Saved data entries:
>>>

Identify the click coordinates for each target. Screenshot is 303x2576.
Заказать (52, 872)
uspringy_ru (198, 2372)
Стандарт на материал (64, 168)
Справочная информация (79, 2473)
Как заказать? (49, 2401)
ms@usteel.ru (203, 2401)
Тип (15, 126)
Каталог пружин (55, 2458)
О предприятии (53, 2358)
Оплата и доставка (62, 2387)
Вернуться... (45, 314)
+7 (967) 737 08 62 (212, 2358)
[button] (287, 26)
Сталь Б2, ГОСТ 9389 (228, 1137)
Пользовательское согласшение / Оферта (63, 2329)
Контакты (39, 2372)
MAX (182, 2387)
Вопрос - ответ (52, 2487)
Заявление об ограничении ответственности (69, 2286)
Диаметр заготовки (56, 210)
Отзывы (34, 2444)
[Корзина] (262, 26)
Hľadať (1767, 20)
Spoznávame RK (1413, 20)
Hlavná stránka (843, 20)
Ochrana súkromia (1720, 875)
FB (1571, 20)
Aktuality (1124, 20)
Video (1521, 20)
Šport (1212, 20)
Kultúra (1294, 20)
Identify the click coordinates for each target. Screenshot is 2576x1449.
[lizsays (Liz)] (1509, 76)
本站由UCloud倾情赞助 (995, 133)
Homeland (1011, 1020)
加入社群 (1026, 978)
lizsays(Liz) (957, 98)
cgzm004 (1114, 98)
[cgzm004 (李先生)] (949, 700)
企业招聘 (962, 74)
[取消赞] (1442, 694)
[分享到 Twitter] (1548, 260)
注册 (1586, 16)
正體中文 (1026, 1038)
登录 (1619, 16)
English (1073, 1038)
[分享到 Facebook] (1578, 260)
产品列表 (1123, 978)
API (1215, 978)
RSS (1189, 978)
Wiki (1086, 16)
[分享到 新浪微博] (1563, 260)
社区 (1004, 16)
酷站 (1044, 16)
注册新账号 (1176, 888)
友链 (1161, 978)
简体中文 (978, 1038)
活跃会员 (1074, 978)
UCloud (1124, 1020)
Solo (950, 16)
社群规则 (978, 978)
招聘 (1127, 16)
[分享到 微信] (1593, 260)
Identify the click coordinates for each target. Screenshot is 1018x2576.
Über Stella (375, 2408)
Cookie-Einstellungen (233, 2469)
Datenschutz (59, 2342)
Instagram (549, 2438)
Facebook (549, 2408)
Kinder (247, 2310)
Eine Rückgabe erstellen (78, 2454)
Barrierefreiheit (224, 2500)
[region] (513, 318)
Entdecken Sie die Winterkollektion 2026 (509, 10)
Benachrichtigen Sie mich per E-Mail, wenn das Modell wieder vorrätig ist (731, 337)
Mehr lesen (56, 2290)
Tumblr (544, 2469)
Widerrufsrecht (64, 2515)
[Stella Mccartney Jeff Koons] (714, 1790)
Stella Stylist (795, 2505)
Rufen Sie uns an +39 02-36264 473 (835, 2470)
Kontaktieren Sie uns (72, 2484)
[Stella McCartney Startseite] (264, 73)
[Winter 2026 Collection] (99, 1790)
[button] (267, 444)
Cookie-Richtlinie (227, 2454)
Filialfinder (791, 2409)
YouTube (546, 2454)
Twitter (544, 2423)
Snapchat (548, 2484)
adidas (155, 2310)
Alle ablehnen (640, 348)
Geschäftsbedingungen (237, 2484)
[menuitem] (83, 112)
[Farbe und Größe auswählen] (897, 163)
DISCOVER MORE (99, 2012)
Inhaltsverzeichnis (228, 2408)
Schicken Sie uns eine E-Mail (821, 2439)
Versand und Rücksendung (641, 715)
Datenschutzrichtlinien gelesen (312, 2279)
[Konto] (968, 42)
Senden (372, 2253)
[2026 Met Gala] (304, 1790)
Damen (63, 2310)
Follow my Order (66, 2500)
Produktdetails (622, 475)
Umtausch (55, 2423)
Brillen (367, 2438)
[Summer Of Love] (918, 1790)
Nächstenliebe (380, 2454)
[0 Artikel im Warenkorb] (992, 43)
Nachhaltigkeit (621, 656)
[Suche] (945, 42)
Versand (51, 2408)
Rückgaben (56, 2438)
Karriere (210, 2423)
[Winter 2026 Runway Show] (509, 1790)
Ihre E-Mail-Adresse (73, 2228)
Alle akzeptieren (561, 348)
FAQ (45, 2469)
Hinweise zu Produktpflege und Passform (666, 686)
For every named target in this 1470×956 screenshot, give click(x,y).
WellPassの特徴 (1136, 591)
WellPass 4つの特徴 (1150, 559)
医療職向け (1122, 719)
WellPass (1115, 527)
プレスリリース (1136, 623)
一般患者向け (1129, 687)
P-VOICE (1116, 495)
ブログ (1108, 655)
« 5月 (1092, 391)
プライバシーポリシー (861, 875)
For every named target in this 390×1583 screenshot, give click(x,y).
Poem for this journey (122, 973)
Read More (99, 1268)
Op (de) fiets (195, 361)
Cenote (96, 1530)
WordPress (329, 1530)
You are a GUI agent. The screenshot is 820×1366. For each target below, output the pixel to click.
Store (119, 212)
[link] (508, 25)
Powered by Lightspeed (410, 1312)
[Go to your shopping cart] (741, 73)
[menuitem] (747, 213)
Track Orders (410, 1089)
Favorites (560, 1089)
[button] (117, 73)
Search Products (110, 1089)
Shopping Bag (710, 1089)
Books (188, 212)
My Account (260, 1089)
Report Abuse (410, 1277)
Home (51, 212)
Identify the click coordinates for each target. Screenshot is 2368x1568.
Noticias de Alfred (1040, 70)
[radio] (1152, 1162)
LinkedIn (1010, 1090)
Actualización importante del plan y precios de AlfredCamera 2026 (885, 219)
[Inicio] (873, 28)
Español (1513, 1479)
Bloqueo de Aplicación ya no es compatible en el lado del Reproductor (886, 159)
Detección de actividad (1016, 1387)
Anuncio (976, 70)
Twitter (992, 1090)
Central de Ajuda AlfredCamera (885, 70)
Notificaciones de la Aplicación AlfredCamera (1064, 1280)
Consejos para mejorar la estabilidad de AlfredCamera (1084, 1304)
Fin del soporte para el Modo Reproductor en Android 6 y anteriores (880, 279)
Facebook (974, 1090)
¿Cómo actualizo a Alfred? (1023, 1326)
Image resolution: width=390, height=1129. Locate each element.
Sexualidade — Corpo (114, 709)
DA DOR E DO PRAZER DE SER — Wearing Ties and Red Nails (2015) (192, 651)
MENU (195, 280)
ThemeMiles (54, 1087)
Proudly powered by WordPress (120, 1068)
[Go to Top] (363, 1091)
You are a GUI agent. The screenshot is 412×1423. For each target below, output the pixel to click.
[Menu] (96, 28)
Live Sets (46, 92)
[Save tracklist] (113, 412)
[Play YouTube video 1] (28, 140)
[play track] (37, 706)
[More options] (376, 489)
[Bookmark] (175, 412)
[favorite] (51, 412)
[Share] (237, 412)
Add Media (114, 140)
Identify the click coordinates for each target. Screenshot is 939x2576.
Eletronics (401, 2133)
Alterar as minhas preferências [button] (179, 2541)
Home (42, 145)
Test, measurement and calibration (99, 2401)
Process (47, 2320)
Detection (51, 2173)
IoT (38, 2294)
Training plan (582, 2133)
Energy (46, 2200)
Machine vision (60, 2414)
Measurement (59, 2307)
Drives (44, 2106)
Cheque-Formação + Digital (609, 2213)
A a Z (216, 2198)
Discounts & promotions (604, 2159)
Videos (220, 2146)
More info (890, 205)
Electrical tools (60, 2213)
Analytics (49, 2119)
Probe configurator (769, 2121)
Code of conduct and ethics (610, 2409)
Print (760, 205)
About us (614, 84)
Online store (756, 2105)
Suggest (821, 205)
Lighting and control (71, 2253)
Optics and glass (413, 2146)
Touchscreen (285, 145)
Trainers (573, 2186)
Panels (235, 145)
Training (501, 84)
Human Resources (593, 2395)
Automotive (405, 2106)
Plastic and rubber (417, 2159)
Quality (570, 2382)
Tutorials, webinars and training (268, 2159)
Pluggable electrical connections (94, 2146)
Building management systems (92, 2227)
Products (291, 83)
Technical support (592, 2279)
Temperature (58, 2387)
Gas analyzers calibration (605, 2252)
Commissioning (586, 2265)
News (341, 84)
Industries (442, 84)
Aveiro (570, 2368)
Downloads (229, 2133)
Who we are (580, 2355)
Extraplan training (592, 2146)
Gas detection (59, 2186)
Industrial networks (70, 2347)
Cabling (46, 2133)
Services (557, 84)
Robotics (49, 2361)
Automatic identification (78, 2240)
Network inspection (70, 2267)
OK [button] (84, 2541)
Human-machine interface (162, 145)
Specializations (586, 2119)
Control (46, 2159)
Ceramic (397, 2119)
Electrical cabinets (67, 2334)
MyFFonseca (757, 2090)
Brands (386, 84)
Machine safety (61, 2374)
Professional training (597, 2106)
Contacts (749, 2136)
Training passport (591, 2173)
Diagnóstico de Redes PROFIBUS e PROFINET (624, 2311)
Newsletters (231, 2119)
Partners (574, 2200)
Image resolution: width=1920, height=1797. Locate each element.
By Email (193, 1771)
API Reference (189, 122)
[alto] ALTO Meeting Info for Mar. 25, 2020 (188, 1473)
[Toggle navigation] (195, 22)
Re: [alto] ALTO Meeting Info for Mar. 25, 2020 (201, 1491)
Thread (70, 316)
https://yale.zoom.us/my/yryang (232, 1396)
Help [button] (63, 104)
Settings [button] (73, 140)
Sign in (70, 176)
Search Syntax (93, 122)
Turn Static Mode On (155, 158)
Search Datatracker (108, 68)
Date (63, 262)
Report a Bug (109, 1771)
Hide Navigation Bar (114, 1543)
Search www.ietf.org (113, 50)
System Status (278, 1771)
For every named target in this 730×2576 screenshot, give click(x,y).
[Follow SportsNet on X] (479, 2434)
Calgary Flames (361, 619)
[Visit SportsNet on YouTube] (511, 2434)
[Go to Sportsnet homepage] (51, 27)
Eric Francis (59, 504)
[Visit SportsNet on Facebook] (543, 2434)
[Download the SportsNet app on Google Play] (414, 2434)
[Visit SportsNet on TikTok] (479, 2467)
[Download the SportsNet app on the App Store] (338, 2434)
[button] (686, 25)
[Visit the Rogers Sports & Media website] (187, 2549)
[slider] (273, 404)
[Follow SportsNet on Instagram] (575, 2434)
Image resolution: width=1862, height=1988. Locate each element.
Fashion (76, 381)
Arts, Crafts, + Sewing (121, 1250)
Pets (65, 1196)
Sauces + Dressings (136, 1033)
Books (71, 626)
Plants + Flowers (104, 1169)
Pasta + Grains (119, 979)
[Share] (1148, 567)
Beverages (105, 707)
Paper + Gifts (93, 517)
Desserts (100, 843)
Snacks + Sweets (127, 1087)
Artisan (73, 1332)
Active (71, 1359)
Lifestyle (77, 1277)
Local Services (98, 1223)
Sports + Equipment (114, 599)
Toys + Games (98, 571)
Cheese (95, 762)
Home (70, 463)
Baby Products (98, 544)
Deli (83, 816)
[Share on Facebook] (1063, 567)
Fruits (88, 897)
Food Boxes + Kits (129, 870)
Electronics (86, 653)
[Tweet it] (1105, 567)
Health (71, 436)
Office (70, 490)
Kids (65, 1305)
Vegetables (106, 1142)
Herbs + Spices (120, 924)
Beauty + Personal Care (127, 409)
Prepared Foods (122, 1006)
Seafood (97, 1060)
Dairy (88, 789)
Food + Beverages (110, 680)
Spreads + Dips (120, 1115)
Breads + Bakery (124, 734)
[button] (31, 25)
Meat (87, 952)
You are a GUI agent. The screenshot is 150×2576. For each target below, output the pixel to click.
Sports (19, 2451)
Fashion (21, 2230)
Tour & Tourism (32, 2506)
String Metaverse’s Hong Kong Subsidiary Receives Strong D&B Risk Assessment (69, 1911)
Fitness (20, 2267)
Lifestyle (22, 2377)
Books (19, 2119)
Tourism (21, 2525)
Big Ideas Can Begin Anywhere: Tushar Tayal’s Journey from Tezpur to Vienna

<<<

Task: When copying the data above, please keep exactly the lines from its first line through the line with "Hľadať (1767, 20)", both ends included, and drop the rest.

Answer for this exercise:
Identify the click coordinates for each target. Screenshot is 303x2576.
Заказать (52, 872)
uspringy_ru (198, 2372)
Стандарт на материал (64, 168)
Справочная информация (79, 2473)
Как заказать? (49, 2401)
ms@usteel.ru (203, 2401)
Тип (15, 126)
Каталог пружин (55, 2458)
О предприятии (53, 2358)
Оплата и доставка (62, 2387)
Вернуться... (45, 314)
+7 (967) 737 08 62 (212, 2358)
[button] (287, 26)
Сталь Б2, ГОСТ 9389 (228, 1137)
Пользовательское согласшение / Оферта (63, 2329)
Контакты (39, 2372)
MAX (182, 2387)
Вопрос - ответ (52, 2487)
Заявление об ограничении ответственности (69, 2286)
Диаметр заготовки (56, 210)
Отзывы (34, 2444)
[Корзина] (262, 26)
Hľadať (1767, 20)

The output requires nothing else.